For a few hours, Fifth Avenue became a river of blue and white stretching through the heart of Manhattan. Families, students, veterans, rabbis, Israelis, Americans and countless friends of Israel filled the avenue with an energy that was impossible to ignore. There was pride, certainly. Relief too. Above all, there was hope.
After months of war, grief and relentless hostility directed at Israel and Jewish communities around the world, there was something deeply moving about watching thousands of people choose celebration.
The Jewish people have never enjoyed the luxury of forgetting. Our history follows us wherever we go. Expulsions, persecutions, pogroms, camps and wars are not distant chapters locked away in textbooks. They remain part of a collective memory carried from one generation to the next. Yet despite everything, we continue to build, to create, to argue, to laugh and to celebrate life.
That spirit was everywhere along the parade route.
Children sat on their parents’ shoulders waving Israeli flags. Teenagers danced to Hebrew music pouring from loudspeakers. Elderly couples watched the procession with broad smiles. Strangers greeted one another like old friends. The political noise that so often dominates public life seemed, for a moment, to fade into the background. What remained was something far more enduring: a sense of belonging.
In recent years, expressions of Jewish pride have increasingly been treated with suspicion. Israel’s very existence is subjected to standards no other nation is expected to meet. Support for the world’s only Jewish state is often presented as something requiring endless explanation or apology.
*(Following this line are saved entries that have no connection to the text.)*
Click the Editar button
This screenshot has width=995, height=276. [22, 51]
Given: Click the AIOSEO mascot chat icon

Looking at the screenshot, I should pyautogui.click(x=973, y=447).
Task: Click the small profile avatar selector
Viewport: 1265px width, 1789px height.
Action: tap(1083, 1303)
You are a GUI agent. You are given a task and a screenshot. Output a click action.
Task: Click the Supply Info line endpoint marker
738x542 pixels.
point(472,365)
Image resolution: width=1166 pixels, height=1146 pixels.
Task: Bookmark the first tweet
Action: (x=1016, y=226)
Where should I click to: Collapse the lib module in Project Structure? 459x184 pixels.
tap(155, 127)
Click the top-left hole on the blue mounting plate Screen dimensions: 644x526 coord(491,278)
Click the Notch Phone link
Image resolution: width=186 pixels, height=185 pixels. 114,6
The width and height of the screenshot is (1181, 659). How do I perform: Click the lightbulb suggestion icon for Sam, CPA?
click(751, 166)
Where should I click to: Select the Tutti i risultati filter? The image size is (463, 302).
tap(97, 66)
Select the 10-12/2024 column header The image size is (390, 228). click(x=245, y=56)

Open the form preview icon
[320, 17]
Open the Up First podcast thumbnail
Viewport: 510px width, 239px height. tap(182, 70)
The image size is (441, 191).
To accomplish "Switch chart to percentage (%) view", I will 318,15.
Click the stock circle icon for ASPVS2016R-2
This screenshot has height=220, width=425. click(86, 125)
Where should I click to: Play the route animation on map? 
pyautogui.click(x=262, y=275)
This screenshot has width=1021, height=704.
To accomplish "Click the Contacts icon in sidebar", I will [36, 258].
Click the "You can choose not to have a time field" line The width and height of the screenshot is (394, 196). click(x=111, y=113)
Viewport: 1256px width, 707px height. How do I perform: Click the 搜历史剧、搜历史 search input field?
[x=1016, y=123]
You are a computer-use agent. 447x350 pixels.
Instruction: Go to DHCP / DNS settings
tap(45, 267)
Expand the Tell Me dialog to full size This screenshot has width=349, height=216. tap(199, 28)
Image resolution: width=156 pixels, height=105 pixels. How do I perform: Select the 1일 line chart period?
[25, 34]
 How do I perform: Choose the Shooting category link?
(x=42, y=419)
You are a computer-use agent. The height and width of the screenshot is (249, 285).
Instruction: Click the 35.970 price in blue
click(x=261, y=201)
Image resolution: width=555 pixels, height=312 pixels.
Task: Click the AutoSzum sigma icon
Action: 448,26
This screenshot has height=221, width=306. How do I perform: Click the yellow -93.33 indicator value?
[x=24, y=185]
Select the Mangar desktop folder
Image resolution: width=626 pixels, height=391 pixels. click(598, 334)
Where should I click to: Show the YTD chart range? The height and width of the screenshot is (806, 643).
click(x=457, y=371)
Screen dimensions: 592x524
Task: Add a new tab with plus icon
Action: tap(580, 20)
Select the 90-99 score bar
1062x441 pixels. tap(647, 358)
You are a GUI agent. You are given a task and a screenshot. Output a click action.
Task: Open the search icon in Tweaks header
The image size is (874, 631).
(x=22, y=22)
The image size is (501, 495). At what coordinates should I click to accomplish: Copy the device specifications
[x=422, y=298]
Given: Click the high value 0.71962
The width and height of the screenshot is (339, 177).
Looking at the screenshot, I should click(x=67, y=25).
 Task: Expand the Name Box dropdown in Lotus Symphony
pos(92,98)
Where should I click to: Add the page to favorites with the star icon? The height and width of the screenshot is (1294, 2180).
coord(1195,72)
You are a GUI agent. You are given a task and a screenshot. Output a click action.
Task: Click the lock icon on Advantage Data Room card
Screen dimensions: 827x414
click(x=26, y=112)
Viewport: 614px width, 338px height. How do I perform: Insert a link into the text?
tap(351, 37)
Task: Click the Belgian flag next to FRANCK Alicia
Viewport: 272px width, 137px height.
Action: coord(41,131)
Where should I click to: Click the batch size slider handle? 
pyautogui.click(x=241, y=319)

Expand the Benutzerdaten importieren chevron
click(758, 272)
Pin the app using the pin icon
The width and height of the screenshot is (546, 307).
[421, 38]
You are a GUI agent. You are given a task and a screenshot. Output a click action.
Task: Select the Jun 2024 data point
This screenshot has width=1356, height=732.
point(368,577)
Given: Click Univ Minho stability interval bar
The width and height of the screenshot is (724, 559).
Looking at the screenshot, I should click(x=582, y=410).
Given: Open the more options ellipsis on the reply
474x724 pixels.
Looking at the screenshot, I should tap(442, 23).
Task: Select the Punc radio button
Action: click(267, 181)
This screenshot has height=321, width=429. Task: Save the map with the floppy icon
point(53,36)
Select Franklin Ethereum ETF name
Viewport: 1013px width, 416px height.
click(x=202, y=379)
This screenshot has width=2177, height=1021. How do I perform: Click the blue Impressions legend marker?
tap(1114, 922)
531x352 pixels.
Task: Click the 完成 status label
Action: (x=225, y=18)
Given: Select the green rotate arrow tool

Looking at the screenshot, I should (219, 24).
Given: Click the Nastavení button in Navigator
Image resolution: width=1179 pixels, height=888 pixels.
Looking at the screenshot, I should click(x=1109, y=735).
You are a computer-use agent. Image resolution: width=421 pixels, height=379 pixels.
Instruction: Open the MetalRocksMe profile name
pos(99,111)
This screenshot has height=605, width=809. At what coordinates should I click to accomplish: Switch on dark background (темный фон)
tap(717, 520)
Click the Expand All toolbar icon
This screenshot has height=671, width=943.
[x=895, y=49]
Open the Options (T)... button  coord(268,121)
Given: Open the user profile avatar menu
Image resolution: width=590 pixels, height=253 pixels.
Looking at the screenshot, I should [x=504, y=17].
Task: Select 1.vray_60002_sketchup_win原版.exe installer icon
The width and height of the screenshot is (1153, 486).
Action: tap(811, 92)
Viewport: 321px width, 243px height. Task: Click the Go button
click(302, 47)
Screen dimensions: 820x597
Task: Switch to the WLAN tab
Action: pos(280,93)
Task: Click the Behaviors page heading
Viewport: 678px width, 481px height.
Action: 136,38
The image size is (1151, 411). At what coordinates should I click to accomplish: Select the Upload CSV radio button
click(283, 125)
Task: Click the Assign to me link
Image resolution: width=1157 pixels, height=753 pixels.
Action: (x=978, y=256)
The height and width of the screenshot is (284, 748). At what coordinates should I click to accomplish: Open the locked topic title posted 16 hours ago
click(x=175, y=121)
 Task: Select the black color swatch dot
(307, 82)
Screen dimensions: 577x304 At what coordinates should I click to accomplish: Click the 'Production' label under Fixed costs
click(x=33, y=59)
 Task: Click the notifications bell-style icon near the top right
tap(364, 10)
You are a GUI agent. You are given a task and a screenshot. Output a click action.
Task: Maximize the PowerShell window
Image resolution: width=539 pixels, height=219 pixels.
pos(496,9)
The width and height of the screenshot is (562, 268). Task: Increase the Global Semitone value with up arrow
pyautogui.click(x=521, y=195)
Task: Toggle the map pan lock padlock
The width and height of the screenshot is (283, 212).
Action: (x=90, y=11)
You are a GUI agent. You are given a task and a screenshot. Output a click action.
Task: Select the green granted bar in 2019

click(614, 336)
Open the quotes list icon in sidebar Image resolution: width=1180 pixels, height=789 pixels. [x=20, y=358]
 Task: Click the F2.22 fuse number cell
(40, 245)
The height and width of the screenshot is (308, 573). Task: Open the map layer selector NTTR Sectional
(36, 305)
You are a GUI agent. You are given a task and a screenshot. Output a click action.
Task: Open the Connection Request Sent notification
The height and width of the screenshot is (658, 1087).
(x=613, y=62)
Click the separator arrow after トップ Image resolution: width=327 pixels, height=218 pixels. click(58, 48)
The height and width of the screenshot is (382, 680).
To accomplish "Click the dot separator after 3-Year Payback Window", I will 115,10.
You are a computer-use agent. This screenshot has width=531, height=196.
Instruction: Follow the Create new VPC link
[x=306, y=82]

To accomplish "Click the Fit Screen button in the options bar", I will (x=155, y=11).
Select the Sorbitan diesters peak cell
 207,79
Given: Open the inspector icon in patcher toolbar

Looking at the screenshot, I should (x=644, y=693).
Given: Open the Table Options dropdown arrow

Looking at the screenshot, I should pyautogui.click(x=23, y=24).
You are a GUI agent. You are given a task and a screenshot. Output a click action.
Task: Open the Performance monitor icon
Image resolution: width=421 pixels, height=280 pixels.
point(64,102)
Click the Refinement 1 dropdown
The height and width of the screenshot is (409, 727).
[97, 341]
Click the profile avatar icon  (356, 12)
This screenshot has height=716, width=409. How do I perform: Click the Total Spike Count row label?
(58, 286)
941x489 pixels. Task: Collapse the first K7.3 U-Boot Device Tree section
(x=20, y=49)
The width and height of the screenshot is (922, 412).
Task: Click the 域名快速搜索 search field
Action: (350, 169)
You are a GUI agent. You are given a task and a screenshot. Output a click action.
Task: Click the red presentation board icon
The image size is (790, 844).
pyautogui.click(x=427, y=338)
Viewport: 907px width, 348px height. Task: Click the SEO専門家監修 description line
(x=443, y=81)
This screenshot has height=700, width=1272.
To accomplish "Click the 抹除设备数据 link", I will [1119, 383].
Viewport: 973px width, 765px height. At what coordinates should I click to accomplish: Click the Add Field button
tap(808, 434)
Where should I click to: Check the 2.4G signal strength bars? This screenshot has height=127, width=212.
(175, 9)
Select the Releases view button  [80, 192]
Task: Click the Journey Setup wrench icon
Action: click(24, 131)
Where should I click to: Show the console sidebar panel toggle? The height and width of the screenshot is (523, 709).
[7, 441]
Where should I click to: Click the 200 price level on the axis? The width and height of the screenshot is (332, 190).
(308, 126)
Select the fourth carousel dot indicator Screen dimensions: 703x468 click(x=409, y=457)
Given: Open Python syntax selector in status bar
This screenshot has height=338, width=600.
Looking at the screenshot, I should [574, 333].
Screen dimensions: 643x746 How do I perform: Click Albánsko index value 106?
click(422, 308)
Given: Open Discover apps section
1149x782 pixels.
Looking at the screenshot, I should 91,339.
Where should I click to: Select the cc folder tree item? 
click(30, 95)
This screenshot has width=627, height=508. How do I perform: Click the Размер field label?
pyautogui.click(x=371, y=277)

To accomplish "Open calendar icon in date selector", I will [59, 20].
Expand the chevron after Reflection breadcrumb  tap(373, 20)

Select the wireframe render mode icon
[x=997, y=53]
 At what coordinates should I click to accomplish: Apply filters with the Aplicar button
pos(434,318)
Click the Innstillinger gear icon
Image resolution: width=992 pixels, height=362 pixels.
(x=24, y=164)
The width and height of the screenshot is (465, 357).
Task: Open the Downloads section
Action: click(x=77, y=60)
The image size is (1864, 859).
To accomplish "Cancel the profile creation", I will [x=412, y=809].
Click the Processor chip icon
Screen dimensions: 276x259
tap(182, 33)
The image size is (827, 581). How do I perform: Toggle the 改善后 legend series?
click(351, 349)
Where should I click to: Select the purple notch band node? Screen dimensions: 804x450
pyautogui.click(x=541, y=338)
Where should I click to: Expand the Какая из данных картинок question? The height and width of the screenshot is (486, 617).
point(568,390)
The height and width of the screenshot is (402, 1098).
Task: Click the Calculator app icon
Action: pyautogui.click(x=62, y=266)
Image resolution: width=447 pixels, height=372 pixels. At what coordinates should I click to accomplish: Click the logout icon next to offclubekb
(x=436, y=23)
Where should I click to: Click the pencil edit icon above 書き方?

The parade offered its own answer.
No speeches were necessary. No arguments needed to be won. The sight of thousands gathering openly and unapologetically in support of Israel spoke for itself. Not because Israel is beyond criticism. No democracy is. But because Israel represents a truth many take for granted: that the Jewish people, after centuries of relying on the goodwill of others, reclaimed the ability to shape their own destiny.
What struck me most was the overwhelming sense of continuity.
The parade was filled with grandparents who had witnessed history at its darkest and grandchildren who know a different reality. It was filled with immigrants who built new lives, with families whose ties to Israel stretch across continents, and with communities that have refused every attempt to push them to the margins.
As I walked through the crowds, I found myself thinking less about the battles of the present than about the generations still to come. The children dancing beneath the Manhattan skyline will inherit a world with its own challenges and uncertainties. Yet they will also inherit something precious: a community that refuses to surrender to despair.
That confidence could be felt throughout the day.
It was there in the conversations between strangers. In the music. In the laughter. In the thousands of flags carried high above the crowd. People were not simply attending an event. They were reaffirming something about themselves.
Confidence matters.
Hope is not the belief that everything will be fine. It is the decision to keep moving forward despite every reason to doubt.
The Israel Day Parade was a reminder of that.
While others remain consumed by destruction, Jews continue to invest in life. While others seek to intimidate, we gather. While others attempt to fracture communities, we strengthen them.
On Fifth Avenue, beneath a sea of blue and white, surrounded by tens of thousands of people who refused to be diminished by fear or hostility, it was impossible not to feel optimistic.
The future remains unwritten.
For a few hours in New York, that felt less like a warning and more like a promise.